Early English theatre in Toronto consisted of plays written abroad, mainly classic theatre works by British playwrights, as well as popular music hall entertainment. Some of Toronto's oldest landmark theatres were built at the turn of the 20th century, including the Royal Alexandra, Massey Hall, and the Elgin and Winter Garden Theatres.

Toronto's population grew rapidly during the boom years after World War II, and retained a bustling downtown core at the same time. This enabled these venerable old theatres to remain in business, although far from their original glory; they served a number of other purposes, and the Elgin and Winter Garden Theatres became movie houses, a martial arts dojo, and even a pornography cinema at their most neglected. The sorry state of affairs for the Elgin & Winter Garden Theatres would turn around in the 1980s, when the Ontario Heritage Trust purchased the theatres and refurbished them, staging major productions like Cats.

The late 1960s and early 1970s were especially fruitful years for theatre in Toronto. Riding a wave of nationalism that coincided with the Canadian centenary of Confederation in 1967, the public had a greater interest in productions of works by Canadian playwrights. Playwrights such as James Reaney, David French and Judith Thompson quickly gained a following in Toronto. Tarragon Theatre was founded in 1971 by Bill Glassco and his wife, Jane Gordon, with a focus on new Canadian works. In 1968, Theatre Passe Muraille, now Canada's oldest alternative theatre, was founded. Buddies in Bad Times Theatre was founded by York University students in the mid-1970s.

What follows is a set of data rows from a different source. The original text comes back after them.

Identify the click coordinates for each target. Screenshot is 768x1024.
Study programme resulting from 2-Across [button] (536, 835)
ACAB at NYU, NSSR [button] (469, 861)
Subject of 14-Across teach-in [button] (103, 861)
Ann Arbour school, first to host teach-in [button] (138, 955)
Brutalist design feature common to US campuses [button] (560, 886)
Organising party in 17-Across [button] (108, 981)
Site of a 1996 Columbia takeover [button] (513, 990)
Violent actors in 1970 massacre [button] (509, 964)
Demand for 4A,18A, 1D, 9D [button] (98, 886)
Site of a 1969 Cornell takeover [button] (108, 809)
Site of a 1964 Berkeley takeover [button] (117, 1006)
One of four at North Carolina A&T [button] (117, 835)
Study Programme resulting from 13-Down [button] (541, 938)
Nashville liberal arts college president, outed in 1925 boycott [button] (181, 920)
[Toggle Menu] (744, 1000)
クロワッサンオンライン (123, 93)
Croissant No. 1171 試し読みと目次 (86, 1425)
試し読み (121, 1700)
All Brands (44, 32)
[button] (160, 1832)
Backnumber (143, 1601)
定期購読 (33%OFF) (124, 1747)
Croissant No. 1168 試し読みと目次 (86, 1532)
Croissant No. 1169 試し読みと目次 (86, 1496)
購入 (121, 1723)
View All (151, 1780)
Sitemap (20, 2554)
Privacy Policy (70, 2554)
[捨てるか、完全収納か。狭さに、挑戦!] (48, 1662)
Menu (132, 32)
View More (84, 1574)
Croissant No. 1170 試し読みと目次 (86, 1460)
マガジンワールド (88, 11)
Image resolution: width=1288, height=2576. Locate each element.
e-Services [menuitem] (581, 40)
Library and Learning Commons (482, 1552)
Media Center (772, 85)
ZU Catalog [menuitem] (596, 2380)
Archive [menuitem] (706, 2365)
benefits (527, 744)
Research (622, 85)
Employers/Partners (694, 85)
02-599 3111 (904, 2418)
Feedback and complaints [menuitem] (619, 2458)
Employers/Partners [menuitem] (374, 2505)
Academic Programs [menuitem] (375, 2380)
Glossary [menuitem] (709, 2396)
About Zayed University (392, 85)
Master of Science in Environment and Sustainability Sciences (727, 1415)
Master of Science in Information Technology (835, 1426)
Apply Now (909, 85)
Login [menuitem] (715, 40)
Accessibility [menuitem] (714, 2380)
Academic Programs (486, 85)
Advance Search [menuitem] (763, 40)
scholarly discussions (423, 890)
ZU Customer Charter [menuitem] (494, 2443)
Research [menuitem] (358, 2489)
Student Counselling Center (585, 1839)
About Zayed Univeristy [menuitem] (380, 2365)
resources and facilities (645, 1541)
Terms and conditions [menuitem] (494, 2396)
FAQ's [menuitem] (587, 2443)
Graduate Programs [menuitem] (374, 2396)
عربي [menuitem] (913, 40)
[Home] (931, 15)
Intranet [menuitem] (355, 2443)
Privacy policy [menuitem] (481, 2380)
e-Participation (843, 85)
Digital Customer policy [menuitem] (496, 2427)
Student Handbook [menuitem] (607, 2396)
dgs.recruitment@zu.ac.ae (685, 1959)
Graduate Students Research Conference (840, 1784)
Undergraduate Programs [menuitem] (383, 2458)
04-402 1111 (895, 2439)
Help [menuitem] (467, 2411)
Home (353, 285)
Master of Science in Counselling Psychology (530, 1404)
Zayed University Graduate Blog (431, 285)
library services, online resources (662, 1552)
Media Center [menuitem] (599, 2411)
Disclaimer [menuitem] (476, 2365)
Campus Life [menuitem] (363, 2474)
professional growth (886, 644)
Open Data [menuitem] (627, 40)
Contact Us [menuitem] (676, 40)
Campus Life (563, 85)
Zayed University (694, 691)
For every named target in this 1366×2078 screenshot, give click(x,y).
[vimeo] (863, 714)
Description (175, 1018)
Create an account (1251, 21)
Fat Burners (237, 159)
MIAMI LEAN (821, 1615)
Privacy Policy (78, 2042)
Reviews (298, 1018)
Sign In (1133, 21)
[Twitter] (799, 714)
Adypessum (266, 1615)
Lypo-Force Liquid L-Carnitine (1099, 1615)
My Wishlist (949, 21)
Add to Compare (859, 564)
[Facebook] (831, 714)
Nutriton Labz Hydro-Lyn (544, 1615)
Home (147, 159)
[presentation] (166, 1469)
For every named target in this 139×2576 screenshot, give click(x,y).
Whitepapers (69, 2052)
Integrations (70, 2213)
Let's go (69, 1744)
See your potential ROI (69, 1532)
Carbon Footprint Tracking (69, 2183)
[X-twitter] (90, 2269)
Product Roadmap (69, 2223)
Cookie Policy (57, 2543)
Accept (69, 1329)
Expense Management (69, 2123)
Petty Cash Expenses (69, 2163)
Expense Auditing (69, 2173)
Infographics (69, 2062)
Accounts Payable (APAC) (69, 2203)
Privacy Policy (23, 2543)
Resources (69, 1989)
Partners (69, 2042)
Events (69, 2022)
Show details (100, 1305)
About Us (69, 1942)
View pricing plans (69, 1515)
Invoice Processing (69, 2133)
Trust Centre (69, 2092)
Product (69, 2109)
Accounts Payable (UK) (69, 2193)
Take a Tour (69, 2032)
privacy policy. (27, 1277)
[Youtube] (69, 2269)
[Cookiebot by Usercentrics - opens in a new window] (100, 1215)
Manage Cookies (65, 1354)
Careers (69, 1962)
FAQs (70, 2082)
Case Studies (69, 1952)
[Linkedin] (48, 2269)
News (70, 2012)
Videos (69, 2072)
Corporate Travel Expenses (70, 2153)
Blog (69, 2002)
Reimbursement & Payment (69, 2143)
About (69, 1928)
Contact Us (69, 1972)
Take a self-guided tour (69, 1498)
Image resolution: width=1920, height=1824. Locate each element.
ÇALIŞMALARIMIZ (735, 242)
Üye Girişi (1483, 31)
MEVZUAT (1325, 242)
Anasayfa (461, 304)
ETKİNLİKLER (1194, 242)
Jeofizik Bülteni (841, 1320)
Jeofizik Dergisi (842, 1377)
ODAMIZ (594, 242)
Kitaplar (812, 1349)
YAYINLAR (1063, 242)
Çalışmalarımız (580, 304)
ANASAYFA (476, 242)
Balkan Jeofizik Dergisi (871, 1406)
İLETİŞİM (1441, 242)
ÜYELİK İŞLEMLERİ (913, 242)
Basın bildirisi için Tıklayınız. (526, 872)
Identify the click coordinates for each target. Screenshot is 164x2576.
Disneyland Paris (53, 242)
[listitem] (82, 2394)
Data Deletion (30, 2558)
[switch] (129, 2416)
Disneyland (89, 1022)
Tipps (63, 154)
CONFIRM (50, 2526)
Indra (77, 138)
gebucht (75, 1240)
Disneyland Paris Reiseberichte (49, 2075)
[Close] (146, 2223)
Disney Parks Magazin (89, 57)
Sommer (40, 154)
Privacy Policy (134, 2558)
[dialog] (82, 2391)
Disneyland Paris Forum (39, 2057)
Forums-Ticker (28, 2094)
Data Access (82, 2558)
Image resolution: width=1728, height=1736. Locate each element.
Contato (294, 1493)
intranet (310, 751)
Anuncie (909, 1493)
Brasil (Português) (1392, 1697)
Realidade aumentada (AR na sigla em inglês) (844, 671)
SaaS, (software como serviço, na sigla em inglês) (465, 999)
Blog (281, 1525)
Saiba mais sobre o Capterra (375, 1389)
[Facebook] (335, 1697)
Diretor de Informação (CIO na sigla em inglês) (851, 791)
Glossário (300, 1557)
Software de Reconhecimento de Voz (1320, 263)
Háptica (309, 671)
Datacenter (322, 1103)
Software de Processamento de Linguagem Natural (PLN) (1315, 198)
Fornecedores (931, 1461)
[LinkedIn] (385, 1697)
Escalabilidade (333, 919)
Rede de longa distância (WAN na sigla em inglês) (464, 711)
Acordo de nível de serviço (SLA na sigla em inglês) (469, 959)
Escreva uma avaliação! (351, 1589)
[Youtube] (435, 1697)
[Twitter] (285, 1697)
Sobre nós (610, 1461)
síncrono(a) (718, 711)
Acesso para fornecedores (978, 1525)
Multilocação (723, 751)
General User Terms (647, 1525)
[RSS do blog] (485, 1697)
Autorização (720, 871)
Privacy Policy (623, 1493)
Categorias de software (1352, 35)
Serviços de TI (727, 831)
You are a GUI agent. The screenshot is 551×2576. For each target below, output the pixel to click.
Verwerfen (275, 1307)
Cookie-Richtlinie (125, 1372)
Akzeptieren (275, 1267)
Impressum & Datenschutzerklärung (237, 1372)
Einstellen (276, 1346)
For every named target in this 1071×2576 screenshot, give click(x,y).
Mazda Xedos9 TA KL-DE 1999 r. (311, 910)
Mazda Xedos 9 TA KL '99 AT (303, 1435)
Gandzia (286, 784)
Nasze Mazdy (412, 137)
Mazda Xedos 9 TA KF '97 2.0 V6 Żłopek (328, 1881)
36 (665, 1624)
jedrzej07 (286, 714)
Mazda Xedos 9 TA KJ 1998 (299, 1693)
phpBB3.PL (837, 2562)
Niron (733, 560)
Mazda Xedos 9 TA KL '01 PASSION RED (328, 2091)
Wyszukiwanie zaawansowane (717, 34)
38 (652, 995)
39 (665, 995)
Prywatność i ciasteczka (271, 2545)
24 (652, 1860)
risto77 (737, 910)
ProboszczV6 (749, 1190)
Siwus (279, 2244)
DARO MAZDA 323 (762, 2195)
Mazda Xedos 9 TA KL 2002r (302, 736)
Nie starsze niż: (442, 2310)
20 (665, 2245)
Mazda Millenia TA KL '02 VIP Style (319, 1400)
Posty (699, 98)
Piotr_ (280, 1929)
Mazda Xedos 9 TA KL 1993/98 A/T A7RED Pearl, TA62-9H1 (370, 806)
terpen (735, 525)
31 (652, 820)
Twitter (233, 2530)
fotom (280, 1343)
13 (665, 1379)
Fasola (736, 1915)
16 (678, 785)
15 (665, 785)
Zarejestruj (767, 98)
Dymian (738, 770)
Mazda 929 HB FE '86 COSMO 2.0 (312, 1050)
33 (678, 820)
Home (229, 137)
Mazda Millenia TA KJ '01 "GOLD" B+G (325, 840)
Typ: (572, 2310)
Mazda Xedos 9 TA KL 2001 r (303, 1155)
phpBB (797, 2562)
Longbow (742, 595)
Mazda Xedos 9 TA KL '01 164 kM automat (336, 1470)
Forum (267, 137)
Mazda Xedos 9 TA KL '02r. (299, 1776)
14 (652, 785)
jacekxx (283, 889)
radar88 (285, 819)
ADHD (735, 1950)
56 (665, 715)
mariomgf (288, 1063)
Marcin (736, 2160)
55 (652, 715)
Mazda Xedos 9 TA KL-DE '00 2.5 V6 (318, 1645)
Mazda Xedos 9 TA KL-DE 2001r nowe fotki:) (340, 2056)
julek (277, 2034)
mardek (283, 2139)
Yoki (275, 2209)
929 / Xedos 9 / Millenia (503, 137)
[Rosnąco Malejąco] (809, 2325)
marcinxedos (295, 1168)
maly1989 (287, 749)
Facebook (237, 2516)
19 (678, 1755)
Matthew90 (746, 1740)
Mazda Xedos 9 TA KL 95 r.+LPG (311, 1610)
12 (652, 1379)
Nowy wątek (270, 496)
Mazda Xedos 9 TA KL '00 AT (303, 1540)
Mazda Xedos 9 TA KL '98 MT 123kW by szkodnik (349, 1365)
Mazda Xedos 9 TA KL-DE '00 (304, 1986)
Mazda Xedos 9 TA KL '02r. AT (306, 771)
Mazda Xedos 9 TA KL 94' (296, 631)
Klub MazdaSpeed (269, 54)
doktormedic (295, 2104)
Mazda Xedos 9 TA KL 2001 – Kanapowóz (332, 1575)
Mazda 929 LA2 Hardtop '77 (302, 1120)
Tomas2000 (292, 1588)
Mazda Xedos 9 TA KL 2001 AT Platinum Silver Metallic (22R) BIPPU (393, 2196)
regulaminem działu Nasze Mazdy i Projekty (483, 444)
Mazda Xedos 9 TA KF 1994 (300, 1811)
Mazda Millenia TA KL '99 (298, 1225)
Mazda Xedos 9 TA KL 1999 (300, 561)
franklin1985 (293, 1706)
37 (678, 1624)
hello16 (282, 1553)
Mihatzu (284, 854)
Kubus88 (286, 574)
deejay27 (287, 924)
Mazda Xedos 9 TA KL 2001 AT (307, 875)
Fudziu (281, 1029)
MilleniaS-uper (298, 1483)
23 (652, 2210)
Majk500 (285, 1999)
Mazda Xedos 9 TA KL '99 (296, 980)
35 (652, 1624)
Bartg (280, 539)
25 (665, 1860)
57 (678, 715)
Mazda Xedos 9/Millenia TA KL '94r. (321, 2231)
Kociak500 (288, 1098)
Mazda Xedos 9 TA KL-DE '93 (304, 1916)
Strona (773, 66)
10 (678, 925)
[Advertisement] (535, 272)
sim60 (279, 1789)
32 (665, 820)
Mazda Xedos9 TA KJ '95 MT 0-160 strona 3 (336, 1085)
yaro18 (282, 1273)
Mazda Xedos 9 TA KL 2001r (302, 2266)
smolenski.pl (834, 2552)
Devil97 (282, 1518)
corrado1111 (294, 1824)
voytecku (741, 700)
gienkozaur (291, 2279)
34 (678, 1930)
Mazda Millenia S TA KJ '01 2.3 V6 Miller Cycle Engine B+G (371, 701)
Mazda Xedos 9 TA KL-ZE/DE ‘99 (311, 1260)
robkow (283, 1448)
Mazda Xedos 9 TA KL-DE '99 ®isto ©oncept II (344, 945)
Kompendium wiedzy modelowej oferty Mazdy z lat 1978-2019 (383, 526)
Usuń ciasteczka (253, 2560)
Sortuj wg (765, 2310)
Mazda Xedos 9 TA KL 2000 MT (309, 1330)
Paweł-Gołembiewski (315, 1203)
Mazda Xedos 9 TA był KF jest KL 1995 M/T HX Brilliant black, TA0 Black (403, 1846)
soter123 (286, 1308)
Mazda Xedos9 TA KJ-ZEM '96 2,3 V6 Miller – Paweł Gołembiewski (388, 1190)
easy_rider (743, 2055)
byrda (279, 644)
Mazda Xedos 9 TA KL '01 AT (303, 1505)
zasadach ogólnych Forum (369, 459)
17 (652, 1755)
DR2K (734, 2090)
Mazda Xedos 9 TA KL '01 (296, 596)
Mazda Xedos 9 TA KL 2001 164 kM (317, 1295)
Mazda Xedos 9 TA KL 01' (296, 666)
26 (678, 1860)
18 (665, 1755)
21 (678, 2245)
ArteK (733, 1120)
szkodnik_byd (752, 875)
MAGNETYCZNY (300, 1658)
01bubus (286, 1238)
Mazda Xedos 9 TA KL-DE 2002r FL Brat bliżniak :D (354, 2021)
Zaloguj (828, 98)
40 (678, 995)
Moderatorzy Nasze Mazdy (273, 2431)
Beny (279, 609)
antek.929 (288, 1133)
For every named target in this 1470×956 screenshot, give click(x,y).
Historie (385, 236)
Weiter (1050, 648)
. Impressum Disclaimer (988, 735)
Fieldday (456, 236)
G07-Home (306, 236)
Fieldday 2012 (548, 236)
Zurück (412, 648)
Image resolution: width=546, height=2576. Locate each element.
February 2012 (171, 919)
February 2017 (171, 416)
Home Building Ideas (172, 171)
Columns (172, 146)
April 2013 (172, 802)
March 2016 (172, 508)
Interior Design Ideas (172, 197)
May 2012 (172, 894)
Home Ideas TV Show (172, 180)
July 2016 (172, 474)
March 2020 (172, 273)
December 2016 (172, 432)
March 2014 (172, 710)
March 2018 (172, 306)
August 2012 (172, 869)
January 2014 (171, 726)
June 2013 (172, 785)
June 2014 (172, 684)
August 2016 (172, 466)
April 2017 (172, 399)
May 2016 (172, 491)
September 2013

Prominent Toronto businessman Ed Mirvish bought and restored the Royal Alexandra Theatre in the 1960s, and began bringing major Broadway and West End shows to Toronto. Toronto's appetite for megamusicals grew, and in the 1990s Mirvish built the Princess of Wales Theatre and staged a lavish local production of Miss Saigon, marking another turning point in Toronto's theatre history. Toronto's local productions and small theatre companies continue to flourish. Touring shows from Broadway and the West End are also now a regular part of Toronto's nightlife.